__Your task__
Rewrite everything from the line containing "Identify the location" down to the end of the listing, adding 58 to each coordinate in the answers and keeping the rest of every line intact. Leave the pictures out.

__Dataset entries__
####################
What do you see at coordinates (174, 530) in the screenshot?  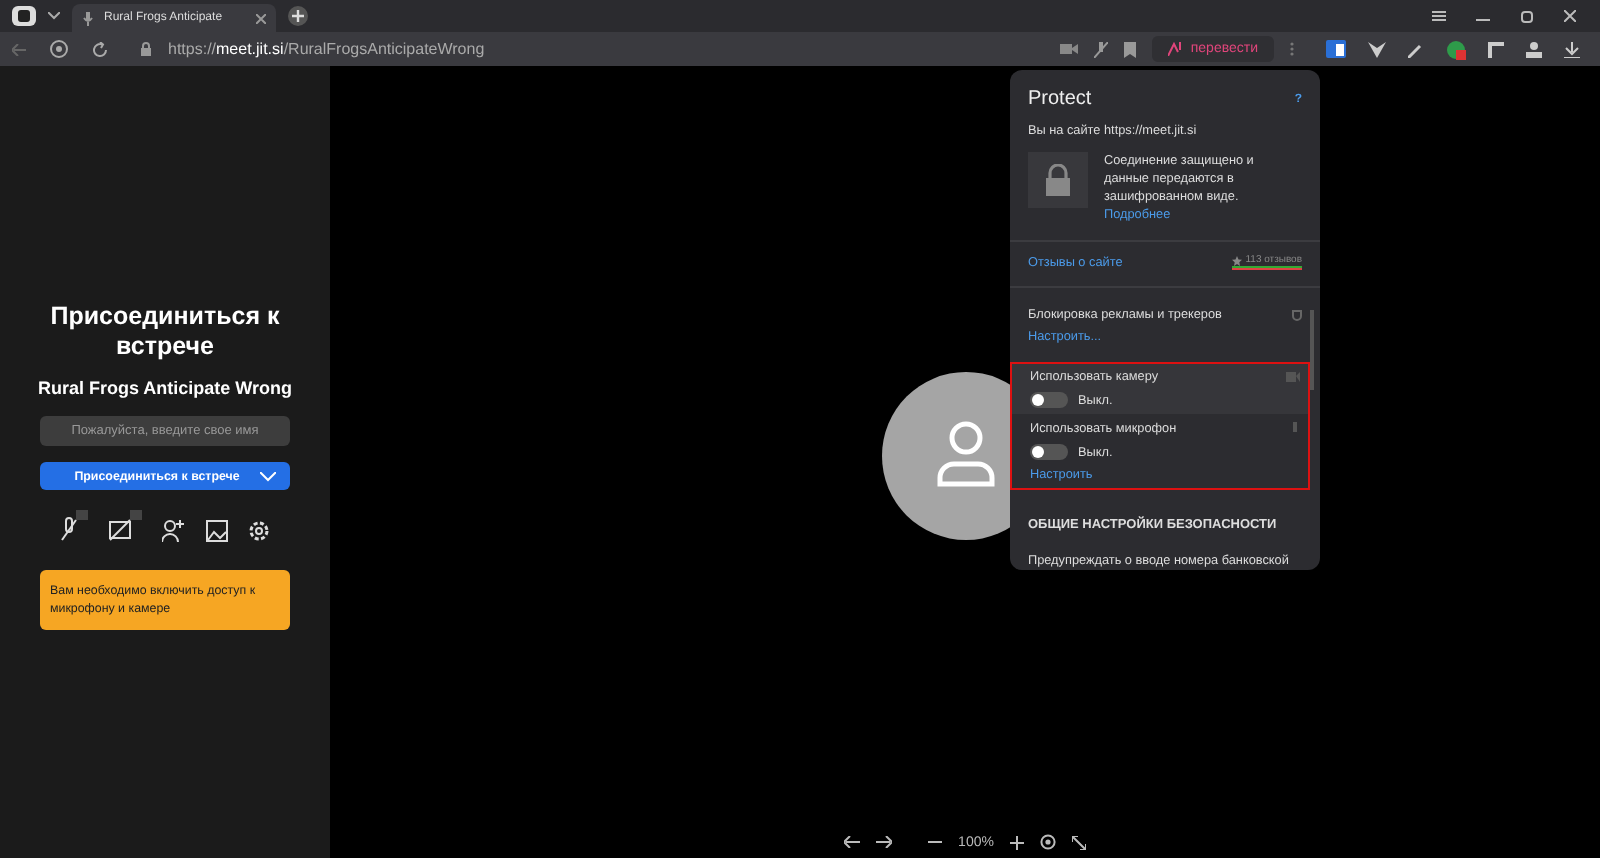 I see `add-person-icon` at bounding box center [174, 530].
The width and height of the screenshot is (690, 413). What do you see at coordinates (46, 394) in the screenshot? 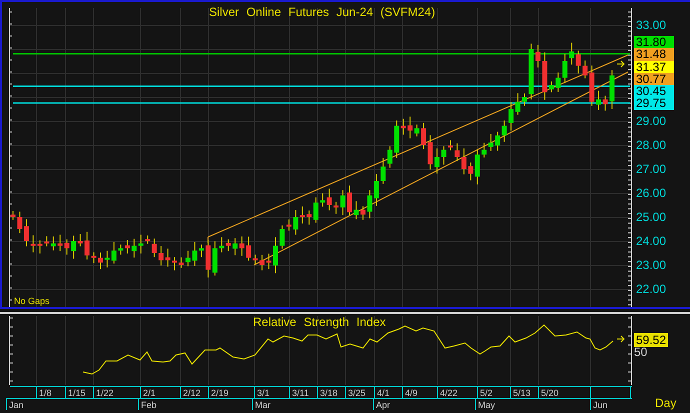
I see `week-label: 1/8` at bounding box center [46, 394].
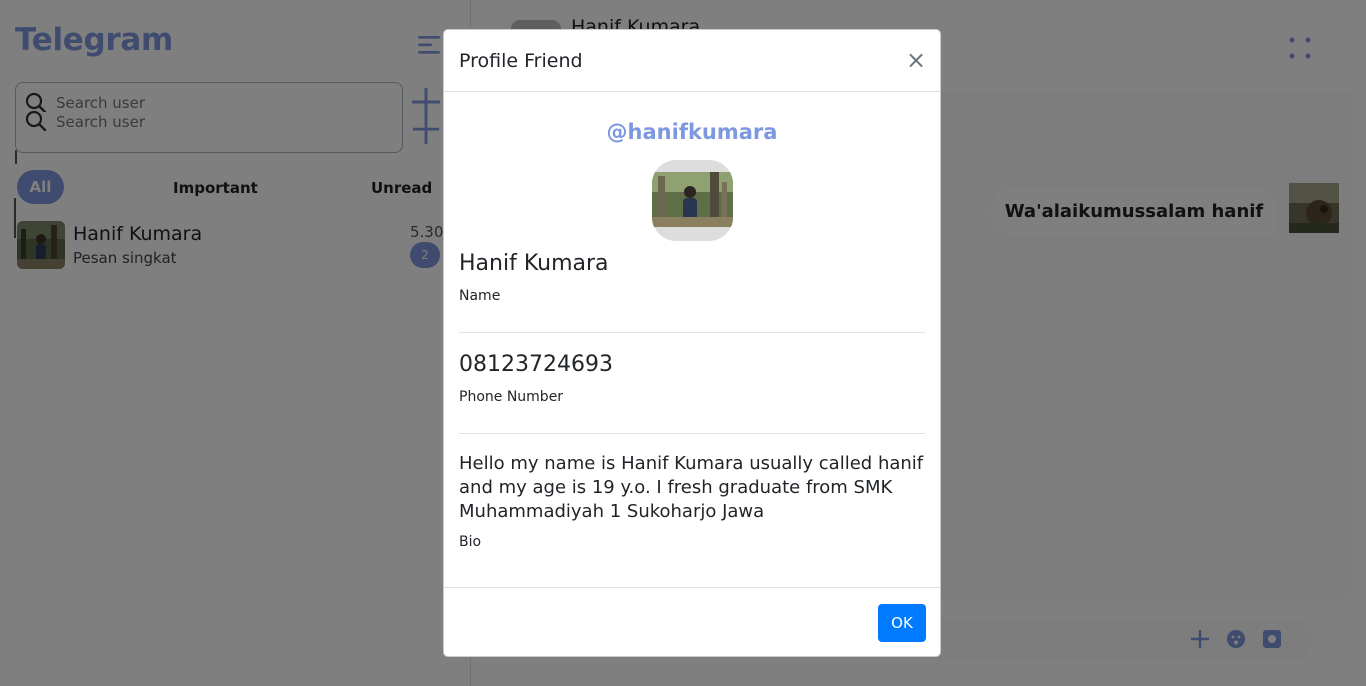 This screenshot has height=686, width=1366. What do you see at coordinates (470, 542) in the screenshot?
I see `profile-bio-label: Bio` at bounding box center [470, 542].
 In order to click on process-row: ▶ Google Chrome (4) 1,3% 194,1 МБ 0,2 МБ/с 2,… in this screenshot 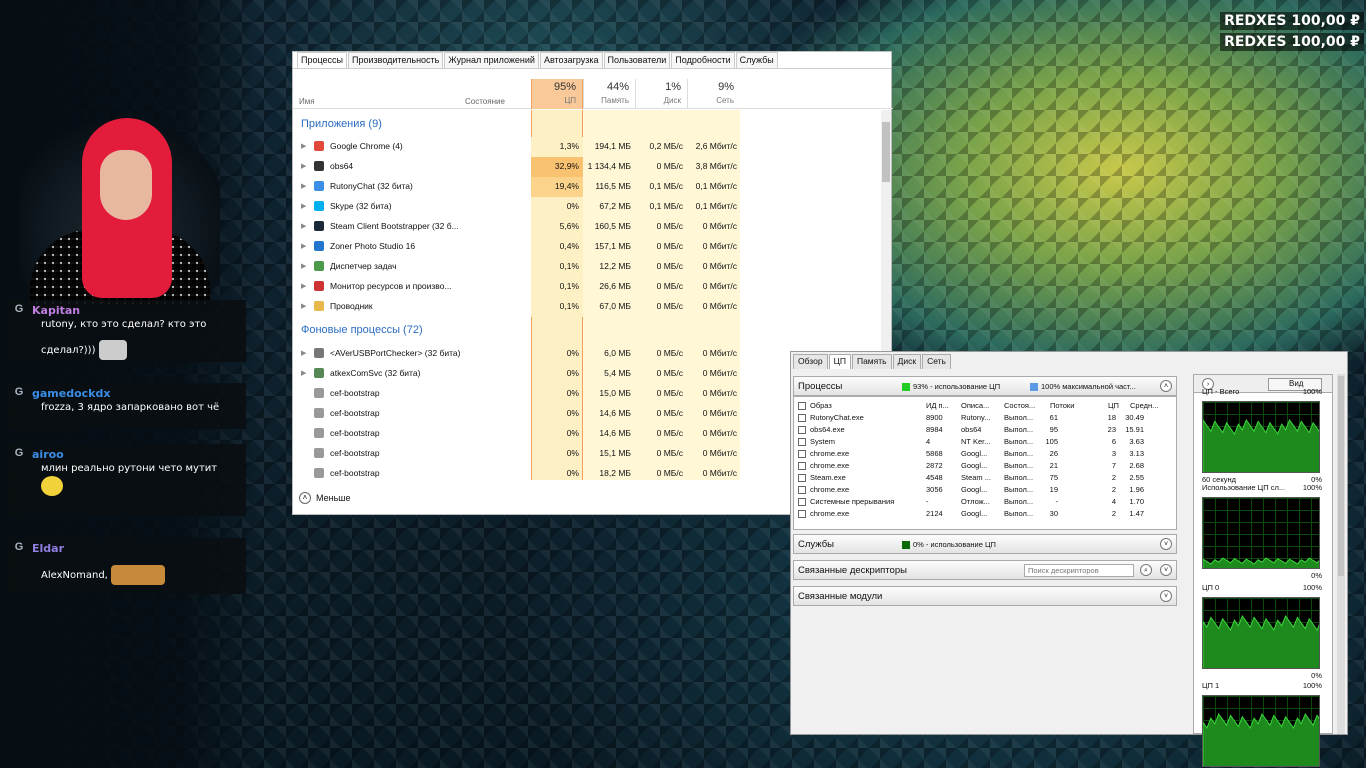, I will do `click(587, 147)`.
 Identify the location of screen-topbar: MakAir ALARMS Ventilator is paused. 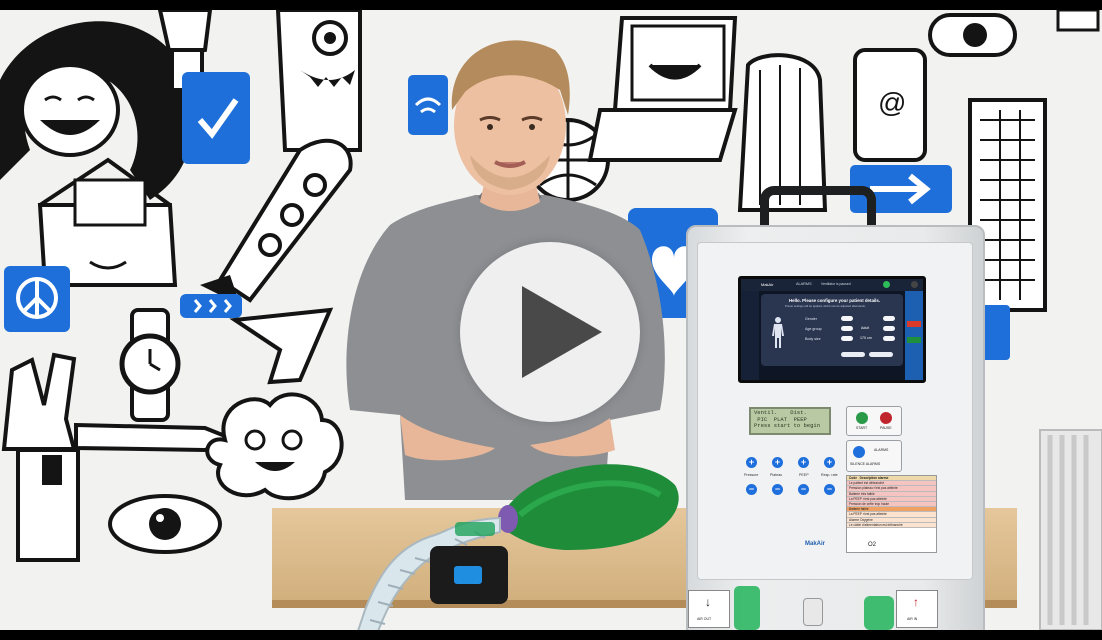
(832, 285).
####################
__Your response__
 Identify the location of screen-topbar: MakAir ALARMS Ventilator is paused. 
(890, 343).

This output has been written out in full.